Remember I promised you an example where application time can be arbitrarily in future compared to system time? Well, here it is.

Now imagine that by some horrible mistake the promotion price was set to 5000 instead of 50. In the online game store it’s not that big of a deal - most people simply won’t buy the item, and if some will - good for us. But if we were dealing with real cash or we were a supplier of some manufacturing parts and our customers had this SKU on auto-purchase in their inventory management software - we would surely be held accountable.

If we discover the problem at the time between Ta2 and Ta3 when this broken “promotion” is in effect, what can we do? We could jump in and modify 5000 back to 50, but some purchases could already go through. We would also be erasing all the history of our mistake from the system.

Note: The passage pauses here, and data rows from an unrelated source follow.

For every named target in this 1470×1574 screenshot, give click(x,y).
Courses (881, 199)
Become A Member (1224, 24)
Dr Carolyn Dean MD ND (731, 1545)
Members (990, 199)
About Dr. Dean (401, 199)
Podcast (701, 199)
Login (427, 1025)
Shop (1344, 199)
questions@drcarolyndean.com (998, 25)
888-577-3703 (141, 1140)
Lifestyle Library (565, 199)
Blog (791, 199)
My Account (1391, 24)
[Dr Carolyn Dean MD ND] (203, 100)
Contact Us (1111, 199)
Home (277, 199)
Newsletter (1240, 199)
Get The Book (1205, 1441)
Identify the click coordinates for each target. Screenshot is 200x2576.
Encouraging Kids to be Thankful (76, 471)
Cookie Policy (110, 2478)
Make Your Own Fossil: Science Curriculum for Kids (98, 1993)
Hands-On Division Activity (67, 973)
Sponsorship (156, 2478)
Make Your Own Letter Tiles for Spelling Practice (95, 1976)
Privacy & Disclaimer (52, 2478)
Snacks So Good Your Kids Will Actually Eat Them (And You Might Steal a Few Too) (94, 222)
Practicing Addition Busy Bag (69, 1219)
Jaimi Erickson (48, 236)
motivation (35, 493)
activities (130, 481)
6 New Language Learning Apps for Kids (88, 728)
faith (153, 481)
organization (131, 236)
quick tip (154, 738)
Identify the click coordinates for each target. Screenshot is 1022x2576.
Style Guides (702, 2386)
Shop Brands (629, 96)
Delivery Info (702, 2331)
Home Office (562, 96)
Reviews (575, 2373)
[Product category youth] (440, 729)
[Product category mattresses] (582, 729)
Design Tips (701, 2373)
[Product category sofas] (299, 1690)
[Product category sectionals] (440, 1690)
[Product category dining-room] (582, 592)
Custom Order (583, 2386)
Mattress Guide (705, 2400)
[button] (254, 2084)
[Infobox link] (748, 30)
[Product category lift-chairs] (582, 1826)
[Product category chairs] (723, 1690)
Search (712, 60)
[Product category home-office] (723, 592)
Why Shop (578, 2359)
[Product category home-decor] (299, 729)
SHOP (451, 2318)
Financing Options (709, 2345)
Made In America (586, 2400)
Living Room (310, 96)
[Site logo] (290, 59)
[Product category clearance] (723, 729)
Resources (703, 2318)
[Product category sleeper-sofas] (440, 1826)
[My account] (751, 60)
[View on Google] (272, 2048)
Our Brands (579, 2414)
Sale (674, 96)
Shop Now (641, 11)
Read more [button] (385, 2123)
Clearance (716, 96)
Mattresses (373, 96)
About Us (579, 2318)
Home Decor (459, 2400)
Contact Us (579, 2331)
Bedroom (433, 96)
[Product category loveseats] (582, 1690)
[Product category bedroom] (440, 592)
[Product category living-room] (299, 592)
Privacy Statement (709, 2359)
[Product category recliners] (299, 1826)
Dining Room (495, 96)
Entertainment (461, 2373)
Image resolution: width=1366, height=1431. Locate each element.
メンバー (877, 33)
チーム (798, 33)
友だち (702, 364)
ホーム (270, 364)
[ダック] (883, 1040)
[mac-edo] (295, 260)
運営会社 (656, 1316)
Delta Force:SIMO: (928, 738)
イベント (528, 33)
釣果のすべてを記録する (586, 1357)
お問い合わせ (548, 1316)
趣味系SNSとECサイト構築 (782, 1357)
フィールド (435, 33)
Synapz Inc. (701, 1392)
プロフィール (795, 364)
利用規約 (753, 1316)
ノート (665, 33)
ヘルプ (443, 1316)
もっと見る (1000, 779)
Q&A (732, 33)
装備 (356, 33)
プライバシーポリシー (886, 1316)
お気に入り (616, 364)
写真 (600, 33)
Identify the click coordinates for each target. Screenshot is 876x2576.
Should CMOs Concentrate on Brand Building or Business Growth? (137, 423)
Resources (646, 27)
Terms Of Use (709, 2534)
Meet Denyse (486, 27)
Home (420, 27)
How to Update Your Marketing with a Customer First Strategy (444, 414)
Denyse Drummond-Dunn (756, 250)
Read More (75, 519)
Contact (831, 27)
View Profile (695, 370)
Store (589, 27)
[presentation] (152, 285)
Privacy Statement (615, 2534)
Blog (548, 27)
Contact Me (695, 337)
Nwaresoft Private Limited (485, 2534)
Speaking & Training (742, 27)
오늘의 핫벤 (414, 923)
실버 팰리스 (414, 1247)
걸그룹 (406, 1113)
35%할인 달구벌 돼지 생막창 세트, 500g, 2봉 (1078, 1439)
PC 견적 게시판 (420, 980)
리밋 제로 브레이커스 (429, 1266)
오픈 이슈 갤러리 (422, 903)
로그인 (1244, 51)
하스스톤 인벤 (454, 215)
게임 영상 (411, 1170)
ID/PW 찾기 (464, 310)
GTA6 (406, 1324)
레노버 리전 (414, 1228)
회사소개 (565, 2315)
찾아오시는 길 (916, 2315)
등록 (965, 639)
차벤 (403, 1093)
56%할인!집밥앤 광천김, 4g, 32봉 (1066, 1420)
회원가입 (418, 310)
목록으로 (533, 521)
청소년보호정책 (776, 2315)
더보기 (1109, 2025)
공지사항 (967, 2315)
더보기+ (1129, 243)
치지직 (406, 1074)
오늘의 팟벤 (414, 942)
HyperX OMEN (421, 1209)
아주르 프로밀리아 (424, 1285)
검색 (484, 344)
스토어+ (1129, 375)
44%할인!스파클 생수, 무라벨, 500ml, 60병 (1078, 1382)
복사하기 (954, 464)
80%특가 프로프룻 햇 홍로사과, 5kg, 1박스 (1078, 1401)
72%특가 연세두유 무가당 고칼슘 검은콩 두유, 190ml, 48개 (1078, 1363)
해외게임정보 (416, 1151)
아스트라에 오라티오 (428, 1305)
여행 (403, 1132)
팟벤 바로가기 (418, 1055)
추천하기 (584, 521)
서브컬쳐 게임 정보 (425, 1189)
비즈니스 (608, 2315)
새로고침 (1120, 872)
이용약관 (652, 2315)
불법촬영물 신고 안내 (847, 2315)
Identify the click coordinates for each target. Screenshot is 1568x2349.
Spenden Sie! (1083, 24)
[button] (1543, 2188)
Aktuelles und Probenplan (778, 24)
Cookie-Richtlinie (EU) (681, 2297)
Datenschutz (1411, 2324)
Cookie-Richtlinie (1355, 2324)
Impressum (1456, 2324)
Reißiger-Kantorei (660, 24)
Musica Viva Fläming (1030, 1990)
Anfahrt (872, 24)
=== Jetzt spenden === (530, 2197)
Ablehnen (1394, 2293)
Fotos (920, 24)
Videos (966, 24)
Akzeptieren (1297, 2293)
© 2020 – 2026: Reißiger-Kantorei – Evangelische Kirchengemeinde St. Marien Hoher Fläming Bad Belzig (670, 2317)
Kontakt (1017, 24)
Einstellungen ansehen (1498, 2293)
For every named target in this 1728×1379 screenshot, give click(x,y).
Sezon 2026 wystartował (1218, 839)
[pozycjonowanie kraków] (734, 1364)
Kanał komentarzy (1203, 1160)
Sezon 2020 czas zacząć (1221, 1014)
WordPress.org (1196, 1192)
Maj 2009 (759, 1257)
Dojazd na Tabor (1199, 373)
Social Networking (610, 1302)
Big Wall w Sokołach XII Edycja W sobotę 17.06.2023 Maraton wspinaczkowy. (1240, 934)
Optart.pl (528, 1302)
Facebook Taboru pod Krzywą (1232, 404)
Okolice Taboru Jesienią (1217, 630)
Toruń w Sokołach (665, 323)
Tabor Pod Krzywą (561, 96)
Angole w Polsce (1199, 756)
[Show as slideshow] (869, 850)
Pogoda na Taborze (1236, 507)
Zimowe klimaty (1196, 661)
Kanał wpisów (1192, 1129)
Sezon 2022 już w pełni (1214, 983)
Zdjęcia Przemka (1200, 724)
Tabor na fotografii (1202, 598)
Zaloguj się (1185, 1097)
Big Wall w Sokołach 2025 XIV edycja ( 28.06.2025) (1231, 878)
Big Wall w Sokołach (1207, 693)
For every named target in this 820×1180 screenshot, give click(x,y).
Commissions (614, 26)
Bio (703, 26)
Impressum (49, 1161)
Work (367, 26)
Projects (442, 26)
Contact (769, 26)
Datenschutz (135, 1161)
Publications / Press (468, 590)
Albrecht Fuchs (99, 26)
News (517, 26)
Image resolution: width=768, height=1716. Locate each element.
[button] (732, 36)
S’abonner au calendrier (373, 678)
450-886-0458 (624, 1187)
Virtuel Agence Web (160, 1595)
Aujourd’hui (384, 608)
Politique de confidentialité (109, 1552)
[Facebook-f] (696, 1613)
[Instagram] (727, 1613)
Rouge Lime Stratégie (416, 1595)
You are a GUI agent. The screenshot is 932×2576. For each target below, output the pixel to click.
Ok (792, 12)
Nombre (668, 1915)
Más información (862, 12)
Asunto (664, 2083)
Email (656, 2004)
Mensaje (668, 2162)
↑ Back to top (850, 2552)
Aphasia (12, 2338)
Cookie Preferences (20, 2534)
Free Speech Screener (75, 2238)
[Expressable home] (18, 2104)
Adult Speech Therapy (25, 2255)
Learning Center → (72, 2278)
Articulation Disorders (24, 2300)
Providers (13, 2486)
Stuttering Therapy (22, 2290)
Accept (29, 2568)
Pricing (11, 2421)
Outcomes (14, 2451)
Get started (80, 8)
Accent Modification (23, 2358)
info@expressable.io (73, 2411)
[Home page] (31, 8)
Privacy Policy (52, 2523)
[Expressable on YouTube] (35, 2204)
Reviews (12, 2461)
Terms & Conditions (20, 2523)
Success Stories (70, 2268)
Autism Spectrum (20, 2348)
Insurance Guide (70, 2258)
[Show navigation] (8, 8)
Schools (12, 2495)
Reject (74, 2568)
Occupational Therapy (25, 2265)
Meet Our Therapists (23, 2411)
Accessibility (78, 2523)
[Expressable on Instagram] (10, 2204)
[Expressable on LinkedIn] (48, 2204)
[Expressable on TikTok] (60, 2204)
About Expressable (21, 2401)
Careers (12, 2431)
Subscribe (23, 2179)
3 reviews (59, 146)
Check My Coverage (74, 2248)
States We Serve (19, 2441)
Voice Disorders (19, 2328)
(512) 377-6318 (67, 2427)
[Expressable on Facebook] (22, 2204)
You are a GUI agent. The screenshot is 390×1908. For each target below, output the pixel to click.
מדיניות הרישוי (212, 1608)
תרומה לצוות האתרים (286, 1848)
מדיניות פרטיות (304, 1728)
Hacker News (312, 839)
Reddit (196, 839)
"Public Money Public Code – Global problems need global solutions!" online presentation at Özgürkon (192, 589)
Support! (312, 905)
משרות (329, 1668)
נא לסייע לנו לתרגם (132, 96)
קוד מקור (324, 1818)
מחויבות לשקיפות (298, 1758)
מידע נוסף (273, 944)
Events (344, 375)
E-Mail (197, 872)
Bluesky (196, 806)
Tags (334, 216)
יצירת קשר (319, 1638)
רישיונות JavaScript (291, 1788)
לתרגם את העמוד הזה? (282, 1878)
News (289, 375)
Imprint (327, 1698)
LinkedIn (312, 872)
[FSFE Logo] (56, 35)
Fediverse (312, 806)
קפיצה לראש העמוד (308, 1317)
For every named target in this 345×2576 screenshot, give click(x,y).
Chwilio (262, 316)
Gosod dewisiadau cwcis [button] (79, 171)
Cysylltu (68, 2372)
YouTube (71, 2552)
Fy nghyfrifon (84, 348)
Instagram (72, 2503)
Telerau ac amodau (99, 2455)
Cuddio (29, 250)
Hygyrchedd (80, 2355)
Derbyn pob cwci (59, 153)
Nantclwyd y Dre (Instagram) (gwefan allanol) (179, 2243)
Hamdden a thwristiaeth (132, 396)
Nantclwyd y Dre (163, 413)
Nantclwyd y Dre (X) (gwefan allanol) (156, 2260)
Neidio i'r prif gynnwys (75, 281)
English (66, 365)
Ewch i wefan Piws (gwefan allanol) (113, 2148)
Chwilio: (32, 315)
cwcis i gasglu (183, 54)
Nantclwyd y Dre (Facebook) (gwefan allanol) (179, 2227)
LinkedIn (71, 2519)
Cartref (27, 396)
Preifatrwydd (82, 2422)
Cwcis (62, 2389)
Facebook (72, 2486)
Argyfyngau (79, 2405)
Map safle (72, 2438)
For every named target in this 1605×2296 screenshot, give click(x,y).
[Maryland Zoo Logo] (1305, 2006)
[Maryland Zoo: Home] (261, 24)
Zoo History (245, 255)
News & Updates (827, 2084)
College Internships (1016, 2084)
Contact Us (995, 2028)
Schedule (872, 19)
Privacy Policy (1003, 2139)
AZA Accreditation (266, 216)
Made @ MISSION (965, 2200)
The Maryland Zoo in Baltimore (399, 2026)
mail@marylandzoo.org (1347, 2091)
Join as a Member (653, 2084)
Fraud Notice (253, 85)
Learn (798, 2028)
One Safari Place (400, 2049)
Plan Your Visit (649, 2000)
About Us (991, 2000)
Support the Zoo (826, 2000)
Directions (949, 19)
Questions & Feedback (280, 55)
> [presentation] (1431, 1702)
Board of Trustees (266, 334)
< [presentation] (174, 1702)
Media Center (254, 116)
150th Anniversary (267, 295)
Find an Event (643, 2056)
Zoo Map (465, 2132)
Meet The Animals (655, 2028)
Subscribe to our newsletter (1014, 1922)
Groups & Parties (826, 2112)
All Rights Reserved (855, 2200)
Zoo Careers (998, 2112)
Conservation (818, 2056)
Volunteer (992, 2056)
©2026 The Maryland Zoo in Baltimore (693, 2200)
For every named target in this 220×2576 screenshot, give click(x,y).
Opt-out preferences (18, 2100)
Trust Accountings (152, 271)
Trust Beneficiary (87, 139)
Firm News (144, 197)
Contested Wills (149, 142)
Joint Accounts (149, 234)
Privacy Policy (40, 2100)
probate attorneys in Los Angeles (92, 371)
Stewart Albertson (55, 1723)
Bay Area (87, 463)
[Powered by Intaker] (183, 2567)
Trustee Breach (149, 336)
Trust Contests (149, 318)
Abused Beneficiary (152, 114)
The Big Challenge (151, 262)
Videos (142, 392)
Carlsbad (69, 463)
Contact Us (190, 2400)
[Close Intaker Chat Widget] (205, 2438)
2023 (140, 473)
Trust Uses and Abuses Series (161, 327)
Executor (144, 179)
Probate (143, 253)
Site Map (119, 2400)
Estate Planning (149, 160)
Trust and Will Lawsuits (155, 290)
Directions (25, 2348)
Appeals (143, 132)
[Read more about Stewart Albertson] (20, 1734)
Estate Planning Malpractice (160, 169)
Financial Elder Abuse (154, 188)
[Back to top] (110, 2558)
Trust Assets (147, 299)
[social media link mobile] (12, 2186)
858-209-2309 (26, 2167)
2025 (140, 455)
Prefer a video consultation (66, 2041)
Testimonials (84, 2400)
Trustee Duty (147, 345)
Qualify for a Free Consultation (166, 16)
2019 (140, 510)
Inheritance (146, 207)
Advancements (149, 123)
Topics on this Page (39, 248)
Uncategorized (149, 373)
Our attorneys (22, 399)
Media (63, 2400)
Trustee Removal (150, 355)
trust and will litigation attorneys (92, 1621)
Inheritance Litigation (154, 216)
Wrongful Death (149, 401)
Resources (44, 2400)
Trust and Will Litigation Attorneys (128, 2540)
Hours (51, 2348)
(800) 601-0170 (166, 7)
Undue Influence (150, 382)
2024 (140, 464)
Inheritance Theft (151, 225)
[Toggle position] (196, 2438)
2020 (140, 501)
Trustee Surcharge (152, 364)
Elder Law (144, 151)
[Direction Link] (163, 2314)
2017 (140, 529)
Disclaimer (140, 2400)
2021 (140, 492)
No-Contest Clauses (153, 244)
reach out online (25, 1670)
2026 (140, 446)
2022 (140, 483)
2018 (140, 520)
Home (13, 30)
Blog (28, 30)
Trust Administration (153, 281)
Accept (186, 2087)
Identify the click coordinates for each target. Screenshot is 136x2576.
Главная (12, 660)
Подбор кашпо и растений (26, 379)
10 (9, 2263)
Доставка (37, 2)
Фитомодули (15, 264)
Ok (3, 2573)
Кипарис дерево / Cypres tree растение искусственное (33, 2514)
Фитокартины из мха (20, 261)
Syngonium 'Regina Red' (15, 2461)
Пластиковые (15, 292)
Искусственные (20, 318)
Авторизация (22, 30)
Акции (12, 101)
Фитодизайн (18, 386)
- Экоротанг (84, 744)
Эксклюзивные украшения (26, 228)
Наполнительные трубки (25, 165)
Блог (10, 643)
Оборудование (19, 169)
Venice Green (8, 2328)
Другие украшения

Welcome to bitemporal data models!

The initial state of the system (mistake introduced):

SkuID SysFrom SysTo EfFrom EfTo Price
1 Ts1 NULL Ta1 Ta2 100
1 Ts2 NULL Ta2 Ta3 5000
1 Ts2 NULL Ta3 NULL 100

Correcting the mistake:

SkuID SysFrom SysTo EfFrom EfTo Price
1 Ts1 NULL Ta1 Ta2 100
1 Ts2 Ts3 Ta2 Ta3 5000
1 Ts2 NULL a3 NULL 100
1 Ts3 NULL Ta2 Ta3 50

The way to interpret this is:

  • SysFrom is effectively the time when any row was created in our database
  • The promotion was created at the time CURRENT_TIMESTAMP == Ts2
  • SysTo is the time when any row was deleted
  • Note that updates in this model expressed by deleting an old row and inserting an updated version of it as a new row
  • We correct the error at time CURRENT_TIMESTAMP == Ts3 by “updating” the incorrect row (by setting SysTo = Ts3 on old row and inserting correct one with SysFrom = Ts3 as a single transaction)
  • The full history of what happened can be still reconstructed from data - all our changes were non-destructive
  • An interesting property of such model is that all columns are immutable with the exception of SysTo

One intuitive way of thinking about bitemporal data is:

  • Application time intervals reflect the time during which a certain statement (proposition) that our table is capturing was/is/will be true to the best of our knowledge. Our knowledge can change, and as it does we update the propositions.
  • System time captures the history of how our knowledge was changing over time. History once written is immutable.
  • Application time is an interval when we believe a proposition P was/is/will be true
  • System time is an interval when the proposition “proposition P is true” was true

…(sound of brain exploding)…

Remember the “AS OF” proejction from SQL:2011? We used it to move back to any point in time. With bitemporal model, there are now two kinds of projections (I’m switching to a somewhat colloquial terminology here which unfortunately does not align well with AS OF meaning from SQL:2011):

  • AS AT or “As we knew at that time”. This projection collapses the system time dimension. If we would go to a time right before Ts3 - this is the time when the error in the database was not corrected yet. This projection shows us what really happened.
  • AS OF or “As we should have known”. This projection collapses the application time dimension. If we would now go to a time Ta2 we would see the SKU price of 50, with the correction applied. This projection tells us what should’ve happened.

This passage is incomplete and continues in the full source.